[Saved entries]
--------------------------------
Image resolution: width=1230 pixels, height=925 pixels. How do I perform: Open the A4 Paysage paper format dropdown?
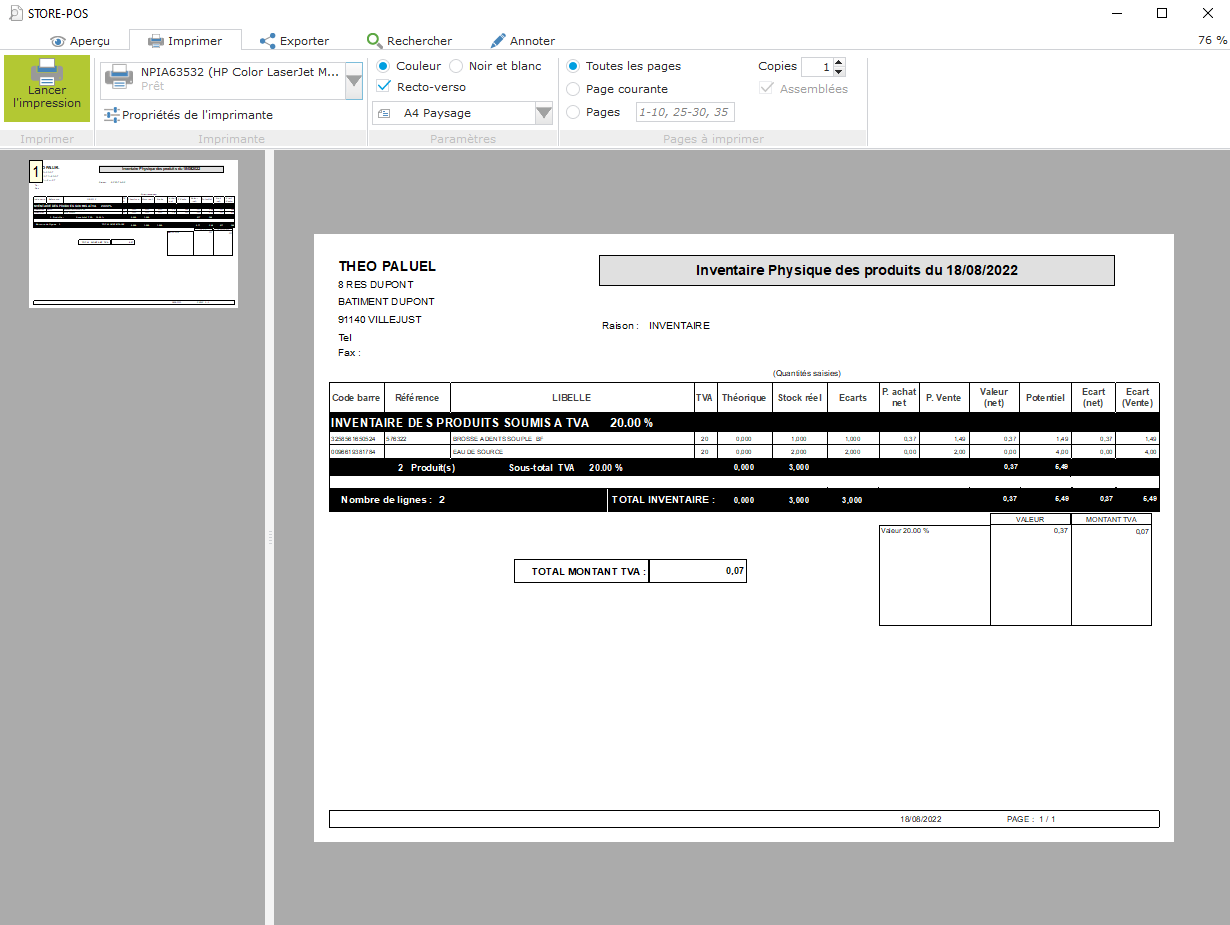543,113
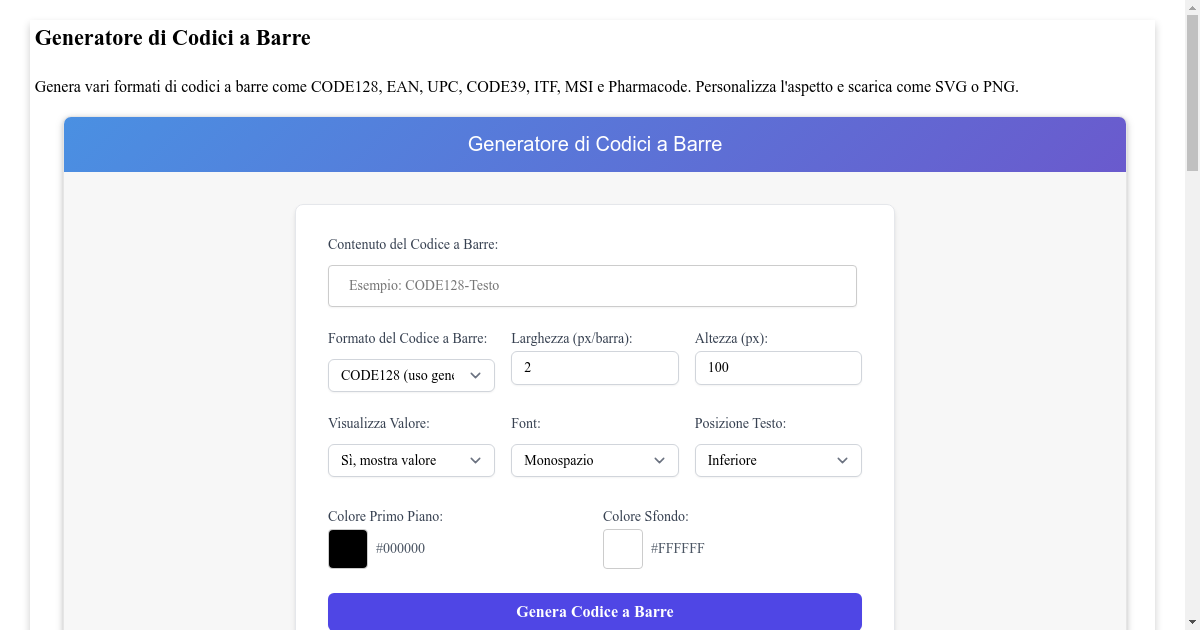This screenshot has width=1200, height=630.
Task: Select the Larghezza px/barra value field
Action: (x=594, y=367)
--------------------------------
Your task is to restate every record word for word. Omit all pictures.

Image resolution: width=1230 pixels, height=925 pixels. How do I perform: Open the A4 Paysage paper format dropdown?
543,113
This screenshot has width=1200, height=630.
Task: Select the Larghezza px/barra value field
Action: (x=594, y=367)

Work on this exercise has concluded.